Think of a ML program that reads a bunch of Amazon reviews and then LABELS them as positive, negative, whatever… and so this is a more general ML term that applies to scenarios where the label can be something else like a generated image, or in this case, a completed JSON string. Note that we are setting the input_ids from the completed values to the labels.

So by tokenizing our data in this way with the input_ids and labels pointing towards different CSV columns, we can use this in conjunction with a compute_metric function as so:

def compute_metrics(eval_pred: EvalPrediction):
    predictions, labels = eval_pred
    decoded_preds = tokenizer.batch_decode(predictions, skip_special_tokens=True)
    labels = np.where(labels != -100, labels, tokenizer.pad_token_id)
    decoded_labels = tokenizer.batch_decode(labels, skip_special_tokens=True)
    bleu = sacrebleu.corpus_bleu(decoded_preds, [decoded_labels]).score
    rouge = Rouge()
    scores = rouge.get_scores(decoded_preds, decoded_labels, avg=True)
    return {"bleu": bleu, "rouge-l": scores["rouge-l"]["f"]}

trainer = transformers.Trainer(
    model=model,
    args=training_args,
    train_dataset=train_dataset,
    eval_dataset=validation_dataset,
    compute_metrics=compute_metrics,
    data_collator=transformers.DataCollatorForLanguageModeling(tokenizer=tokenizer, mlm=False)
)

I have not actually tested this yet, but my model is cooking in Colab now so we will see what happens.
(Update: I ran out of memory :sunglasses: but we have a proper VM getting set up so let’s hope it doesn’t take days to train and then fail before finishing :melting_face:)

I hope this helps somebody.

In hindsight, now that I realize you can more explicitly tell the Trainer class how a JSON string should be completed, it may be totally unnecessary for me to include the users array and the msg_count value, so I will definitely do some experimenting with this extra metadata removed to see if the LLM ever generates text for extra users or responds more than once, since as I mentioned in my previous post, this LLM is essentially being trained on group chats but intended to be used in chats with only a user and an AI, and so I included this extra metadata to mitigate the LLM responding from random perspectives or too many times.

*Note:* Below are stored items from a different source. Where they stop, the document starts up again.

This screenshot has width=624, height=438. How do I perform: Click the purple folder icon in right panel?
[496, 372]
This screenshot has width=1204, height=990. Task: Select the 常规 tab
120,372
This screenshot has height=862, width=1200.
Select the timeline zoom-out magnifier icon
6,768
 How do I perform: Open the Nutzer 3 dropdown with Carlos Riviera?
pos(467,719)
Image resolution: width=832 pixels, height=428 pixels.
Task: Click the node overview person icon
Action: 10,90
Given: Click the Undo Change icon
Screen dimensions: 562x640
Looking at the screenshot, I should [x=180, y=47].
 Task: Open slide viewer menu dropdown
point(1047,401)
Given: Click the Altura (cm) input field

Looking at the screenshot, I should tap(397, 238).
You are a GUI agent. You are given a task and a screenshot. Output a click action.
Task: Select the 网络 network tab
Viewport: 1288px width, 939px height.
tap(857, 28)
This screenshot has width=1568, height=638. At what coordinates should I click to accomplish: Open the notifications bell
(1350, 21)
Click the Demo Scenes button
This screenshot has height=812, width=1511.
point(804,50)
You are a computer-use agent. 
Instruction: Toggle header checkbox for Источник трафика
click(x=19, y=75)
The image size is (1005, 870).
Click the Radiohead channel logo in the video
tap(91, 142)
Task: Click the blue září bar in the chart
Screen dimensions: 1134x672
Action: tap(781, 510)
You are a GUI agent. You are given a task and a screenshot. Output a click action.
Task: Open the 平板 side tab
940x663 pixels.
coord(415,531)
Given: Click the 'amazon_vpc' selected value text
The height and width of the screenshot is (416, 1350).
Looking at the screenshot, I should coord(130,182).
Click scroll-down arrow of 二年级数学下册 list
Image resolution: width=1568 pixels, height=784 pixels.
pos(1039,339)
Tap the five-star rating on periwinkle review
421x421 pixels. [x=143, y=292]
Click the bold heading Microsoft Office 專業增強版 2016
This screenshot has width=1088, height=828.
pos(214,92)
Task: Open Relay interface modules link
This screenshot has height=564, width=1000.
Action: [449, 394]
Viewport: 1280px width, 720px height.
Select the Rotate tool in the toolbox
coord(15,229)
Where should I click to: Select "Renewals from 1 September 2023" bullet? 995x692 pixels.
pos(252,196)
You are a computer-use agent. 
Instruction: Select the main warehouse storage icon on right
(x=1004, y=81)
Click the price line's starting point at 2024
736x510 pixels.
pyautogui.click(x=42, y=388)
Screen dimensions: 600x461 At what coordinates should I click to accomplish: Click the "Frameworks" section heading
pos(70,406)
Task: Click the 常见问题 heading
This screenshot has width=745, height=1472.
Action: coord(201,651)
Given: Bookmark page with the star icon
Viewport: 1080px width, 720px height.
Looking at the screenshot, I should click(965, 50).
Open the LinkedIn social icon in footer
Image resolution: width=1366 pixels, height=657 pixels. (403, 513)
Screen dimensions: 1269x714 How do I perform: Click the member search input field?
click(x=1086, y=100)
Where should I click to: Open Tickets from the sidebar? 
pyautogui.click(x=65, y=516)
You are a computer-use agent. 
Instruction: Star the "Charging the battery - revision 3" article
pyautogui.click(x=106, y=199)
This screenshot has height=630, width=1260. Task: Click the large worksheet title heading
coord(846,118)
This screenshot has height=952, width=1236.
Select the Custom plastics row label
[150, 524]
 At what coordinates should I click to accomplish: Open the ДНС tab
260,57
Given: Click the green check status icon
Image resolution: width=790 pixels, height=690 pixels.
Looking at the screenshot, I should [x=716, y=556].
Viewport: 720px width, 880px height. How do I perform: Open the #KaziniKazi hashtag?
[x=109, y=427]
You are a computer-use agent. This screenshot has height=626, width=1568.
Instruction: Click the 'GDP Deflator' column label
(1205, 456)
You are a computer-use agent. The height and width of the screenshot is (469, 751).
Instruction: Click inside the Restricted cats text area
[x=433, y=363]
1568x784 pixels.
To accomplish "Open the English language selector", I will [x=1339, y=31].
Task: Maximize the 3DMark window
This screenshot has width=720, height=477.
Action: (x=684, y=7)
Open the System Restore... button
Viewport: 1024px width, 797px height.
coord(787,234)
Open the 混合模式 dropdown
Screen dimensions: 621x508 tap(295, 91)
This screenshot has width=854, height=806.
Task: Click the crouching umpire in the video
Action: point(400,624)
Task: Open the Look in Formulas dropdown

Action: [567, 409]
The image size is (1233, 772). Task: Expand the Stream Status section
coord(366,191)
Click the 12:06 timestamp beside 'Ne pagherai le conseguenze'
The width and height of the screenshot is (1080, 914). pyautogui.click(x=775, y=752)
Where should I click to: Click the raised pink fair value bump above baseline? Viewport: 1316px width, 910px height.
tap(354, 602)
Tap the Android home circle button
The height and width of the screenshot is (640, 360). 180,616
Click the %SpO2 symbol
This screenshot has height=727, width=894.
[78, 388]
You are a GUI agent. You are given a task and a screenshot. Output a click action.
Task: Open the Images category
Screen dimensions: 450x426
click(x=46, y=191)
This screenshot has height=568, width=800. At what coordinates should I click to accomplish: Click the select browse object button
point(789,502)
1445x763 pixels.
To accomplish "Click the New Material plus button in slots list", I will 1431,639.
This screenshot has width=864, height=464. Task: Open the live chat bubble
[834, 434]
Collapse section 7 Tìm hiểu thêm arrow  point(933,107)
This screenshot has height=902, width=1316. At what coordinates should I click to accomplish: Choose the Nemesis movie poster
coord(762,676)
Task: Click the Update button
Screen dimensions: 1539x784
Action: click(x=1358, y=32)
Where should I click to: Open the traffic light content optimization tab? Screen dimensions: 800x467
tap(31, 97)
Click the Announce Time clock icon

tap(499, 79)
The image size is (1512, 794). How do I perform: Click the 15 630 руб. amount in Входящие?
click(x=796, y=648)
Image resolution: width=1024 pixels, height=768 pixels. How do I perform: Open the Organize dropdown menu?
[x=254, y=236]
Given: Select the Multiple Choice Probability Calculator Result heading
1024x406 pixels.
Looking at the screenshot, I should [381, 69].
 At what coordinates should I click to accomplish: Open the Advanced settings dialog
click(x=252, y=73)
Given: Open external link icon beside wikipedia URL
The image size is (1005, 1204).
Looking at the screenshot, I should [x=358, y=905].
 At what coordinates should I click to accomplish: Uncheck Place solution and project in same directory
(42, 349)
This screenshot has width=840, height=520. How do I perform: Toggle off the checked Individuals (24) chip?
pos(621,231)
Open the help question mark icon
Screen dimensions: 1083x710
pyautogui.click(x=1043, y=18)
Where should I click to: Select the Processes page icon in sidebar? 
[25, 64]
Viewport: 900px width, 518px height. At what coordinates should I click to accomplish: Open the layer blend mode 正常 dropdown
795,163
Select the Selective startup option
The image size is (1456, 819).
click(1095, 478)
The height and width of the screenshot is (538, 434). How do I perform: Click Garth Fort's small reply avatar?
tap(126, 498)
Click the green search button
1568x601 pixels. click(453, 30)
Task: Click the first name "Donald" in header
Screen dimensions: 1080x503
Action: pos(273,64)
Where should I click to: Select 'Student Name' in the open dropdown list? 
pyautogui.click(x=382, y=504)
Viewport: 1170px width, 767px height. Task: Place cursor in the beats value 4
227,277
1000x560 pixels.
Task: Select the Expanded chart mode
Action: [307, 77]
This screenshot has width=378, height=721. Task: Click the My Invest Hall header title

Also, I am bummed to read in these two links here and here that it is not so simple to simply turn off shuffling datasets, as I sorta put in a decent amount of work in my harvest process to order these inputs in a way where I will control how my data is shuffled while still maintaining a scaffolding within the data, but again, I am not even sure if I am correct in my understanding that the order matters in the way I described above, but what can ya do? I guess I can try to override the settings, which I tried, but so far have not gotten to work.

Anyways, hope this maybe helps someone who was confused as I was!